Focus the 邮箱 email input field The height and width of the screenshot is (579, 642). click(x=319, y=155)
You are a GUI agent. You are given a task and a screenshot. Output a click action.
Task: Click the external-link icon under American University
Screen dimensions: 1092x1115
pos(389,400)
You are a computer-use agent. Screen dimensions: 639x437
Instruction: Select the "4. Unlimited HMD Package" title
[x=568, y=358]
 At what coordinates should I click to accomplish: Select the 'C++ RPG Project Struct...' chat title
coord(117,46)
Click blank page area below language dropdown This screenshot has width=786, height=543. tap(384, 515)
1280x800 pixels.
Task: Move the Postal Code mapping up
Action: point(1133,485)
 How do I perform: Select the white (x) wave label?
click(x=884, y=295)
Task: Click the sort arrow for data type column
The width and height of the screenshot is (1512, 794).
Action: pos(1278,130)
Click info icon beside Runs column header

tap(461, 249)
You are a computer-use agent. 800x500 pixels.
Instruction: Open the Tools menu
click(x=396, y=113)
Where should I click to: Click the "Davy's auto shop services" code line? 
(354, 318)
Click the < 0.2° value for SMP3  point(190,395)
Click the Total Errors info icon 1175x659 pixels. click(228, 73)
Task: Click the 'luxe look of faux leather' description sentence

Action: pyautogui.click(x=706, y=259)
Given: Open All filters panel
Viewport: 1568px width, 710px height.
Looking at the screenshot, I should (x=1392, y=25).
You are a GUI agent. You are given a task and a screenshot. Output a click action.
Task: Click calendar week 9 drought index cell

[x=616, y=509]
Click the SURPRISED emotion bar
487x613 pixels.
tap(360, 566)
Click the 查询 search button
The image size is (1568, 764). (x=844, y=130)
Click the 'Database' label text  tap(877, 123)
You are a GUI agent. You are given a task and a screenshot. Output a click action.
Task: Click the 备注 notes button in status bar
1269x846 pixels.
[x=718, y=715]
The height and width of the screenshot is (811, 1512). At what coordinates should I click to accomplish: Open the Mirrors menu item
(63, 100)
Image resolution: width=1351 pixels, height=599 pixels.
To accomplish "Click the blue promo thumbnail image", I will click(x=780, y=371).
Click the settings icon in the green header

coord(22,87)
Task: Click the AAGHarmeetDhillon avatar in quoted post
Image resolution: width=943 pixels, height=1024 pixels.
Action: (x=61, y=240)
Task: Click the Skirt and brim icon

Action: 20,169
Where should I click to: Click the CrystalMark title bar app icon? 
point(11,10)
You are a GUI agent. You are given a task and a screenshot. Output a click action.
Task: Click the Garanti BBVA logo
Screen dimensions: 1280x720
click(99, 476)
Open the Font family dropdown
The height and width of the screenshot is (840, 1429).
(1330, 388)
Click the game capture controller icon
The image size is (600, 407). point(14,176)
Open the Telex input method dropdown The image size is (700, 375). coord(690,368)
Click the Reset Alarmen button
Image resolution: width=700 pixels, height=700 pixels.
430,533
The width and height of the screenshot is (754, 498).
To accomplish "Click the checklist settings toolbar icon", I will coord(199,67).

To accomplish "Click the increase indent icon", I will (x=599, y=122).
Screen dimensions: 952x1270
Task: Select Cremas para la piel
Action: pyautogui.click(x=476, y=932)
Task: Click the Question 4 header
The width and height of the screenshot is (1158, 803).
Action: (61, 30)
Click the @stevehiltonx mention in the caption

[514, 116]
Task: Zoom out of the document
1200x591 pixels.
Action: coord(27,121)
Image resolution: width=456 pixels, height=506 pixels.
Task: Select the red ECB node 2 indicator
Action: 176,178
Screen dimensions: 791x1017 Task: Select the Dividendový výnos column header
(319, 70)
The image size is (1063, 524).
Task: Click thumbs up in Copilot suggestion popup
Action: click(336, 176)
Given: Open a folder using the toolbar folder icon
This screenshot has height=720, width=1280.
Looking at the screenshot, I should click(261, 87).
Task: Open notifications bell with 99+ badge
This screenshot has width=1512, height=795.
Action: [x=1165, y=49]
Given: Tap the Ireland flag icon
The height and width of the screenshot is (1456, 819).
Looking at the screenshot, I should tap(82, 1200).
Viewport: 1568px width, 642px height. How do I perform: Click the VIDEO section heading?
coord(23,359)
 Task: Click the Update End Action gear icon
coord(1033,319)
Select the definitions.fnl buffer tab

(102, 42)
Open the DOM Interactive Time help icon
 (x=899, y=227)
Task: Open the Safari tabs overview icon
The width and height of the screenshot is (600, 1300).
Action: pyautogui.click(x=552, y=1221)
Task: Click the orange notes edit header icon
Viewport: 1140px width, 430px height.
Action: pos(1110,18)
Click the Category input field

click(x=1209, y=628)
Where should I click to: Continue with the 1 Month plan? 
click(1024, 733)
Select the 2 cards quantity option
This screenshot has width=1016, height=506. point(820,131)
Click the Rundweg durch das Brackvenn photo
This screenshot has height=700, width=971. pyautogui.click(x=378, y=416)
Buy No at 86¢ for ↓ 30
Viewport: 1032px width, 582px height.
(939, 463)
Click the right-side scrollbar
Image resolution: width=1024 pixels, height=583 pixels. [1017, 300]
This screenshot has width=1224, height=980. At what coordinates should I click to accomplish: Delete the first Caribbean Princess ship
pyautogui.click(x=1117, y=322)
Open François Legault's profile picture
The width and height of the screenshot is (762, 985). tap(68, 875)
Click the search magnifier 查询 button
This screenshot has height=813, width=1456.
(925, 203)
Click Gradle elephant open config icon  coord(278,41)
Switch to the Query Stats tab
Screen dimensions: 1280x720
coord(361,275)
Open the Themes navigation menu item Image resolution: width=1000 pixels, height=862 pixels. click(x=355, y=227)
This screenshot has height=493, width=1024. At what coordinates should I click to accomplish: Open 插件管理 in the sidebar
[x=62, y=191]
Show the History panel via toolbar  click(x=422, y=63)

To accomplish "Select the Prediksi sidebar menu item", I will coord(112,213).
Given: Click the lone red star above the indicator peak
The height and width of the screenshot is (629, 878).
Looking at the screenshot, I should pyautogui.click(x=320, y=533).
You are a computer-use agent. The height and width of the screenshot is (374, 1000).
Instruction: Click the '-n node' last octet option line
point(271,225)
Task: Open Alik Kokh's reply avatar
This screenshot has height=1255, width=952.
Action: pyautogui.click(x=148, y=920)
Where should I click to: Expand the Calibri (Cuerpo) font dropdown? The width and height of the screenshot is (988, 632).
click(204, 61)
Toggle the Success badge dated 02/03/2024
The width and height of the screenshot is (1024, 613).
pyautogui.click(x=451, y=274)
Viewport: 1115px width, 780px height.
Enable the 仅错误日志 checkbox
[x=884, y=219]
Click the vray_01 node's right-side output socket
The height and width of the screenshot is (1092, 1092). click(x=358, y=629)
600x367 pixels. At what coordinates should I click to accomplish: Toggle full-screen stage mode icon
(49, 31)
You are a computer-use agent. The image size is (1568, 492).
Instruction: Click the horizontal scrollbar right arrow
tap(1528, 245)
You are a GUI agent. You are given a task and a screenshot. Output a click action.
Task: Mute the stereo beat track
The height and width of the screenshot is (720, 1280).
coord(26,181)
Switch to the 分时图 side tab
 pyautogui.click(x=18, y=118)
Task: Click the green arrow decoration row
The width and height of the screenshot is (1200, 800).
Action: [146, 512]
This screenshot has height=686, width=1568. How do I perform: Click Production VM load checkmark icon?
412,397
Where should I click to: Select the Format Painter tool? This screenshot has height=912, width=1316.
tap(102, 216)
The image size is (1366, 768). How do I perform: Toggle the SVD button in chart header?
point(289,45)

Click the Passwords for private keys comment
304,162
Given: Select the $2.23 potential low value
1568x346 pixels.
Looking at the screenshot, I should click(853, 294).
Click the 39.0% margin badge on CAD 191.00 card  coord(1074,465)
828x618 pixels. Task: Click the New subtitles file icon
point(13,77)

=-=-=

REQUIRED WORK:
Starting at the line above that contains "Select the definitions.fnl buffer tab", repeat each line exactly up to and including the line that contains "You are a computer-use agent. The height", and stop there.

RESULT OF THE EXERCISE:
Select the definitions.fnl buffer tab

(102, 42)
Open the DOM Interactive Time help icon
 (x=899, y=227)
Task: Open the Safari tabs overview icon
The width and height of the screenshot is (600, 1300).
Action: pyautogui.click(x=552, y=1221)
Task: Click the orange notes edit header icon
Viewport: 1140px width, 430px height.
Action: pos(1110,18)
Click the Category input field

click(x=1209, y=628)
Where should I click to: Continue with the 1 Month plan? 
click(1024, 733)
Select the 2 cards quantity option
This screenshot has width=1016, height=506. point(820,131)
Click the Rundweg durch das Brackvenn photo
This screenshot has height=700, width=971. pyautogui.click(x=378, y=416)
Buy No at 86¢ for ↓ 30
Viewport: 1032px width, 582px height.
(939, 463)
Click the right-side scrollbar
Image resolution: width=1024 pixels, height=583 pixels. [1017, 300]
This screenshot has width=1224, height=980. At what coordinates should I click to accomplish: Delete the first Caribbean Princess ship
pyautogui.click(x=1117, y=322)
Open François Legault's profile picture
The width and height of the screenshot is (762, 985). tap(68, 875)
Click the search magnifier 查询 button
This screenshot has height=813, width=1456.
(925, 203)
Click Gradle elephant open config icon  coord(278,41)
Switch to the Query Stats tab
Screen dimensions: 1280x720
coord(361,275)
Open the Themes navigation menu item Image resolution: width=1000 pixels, height=862 pixels. click(x=355, y=227)
This screenshot has height=493, width=1024. At what coordinates should I click to accomplish: Open 插件管理 in the sidebar
[x=62, y=191]
Show the History panel via toolbar  click(x=422, y=63)

To accomplish "Select the Prediksi sidebar menu item", I will coord(112,213).
Given: Click the lone red star above the indicator peak
The height and width of the screenshot is (629, 878).
Looking at the screenshot, I should pyautogui.click(x=320, y=533).
You are a computer-use agent. The height and width of the screenshot is (374, 1000).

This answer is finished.